Retour en force sur le marché financier international
Par ailleurs, il faut rappeler que l’endettement extérieur du Maroc a été aggravé de 20,14 MMDH, tandis que l’endettement intérieur s’est alourdi de 43,536 MMDH au cours des huit premiers mois de l’année. À partir de ce constat, d’autres leviers de financement, un tour de vis fiscal par exemple, ne devraient-ils pas être envisagés ? «Ce n’est pas évident dans une conjoncture comme celle que nous vivons», rétorque El Jaï, pour qui la pression fiscale est déjà très élevée au Maroc. Néanmoins, poursuit notre interlocuteur, le gouvernement pourrait réfléchir à renforcer les partenariats public-privé pour alléger les engagements de l’État. L’économiste souligne par ailleurs que le vrai débat se situe au niveau «des cibles» du gouvernement, lesquelles devraient bénéficier du milliard d’euros en question. «Si l’endettement est un moindre mal, il faut cependant injecter l’argent emprunté dans les secteurs prioritaires, sociaux notamment, à savoir la santé et l’éducation pour le cas du Maroc, au vu des défaillances auxquelles ils sont confrontés», recommande El Jaï, préconisant dans la foulée un appui aux PME.

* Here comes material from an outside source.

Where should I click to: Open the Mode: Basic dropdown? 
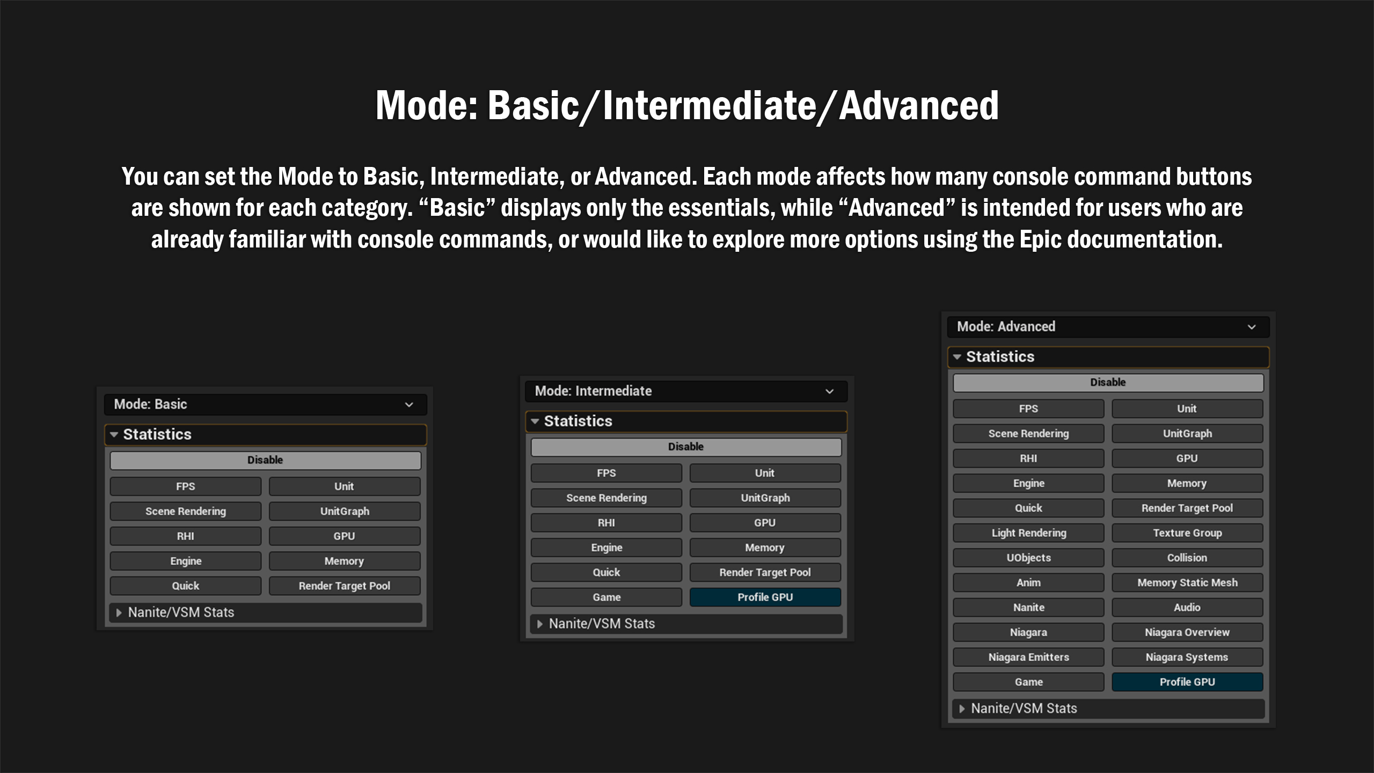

Notons que cette «chasse à l’argent» était également l’occasion «de faire part aux investisseurs des mesures économiques et sociales prises par notre pays pour limiter l’impact des effets de la crise sanitaire et impulser la relance de l’économie marocaine», se défend encore le gouvernement. Enfin, cette émission, réalisée sous format 144A/RegS afin de permettre une large participation des investisseurs à travers le monde, est la première du genre cette année. Le dernier emprunt obligataire du Maroc remonte au mois de novembre 2019. Marqué par le retour du royaume sur le marché financier international après une absence de cinq ans, celui-ci a connu «un succès remarquable auprès des investisseurs internationaux». Outre le rendement qui constitue «le plus bas niveau jamais obtenu par le Maroc» sur le marché international, cette émission a bénéficié du carnet d’ordres le plus important par sa taille pour une transaction en euros du Maroc. Il a dépassé 5,3 milliards d’euros au cours de la transaction avec plus de 285 investisseurs impliqués.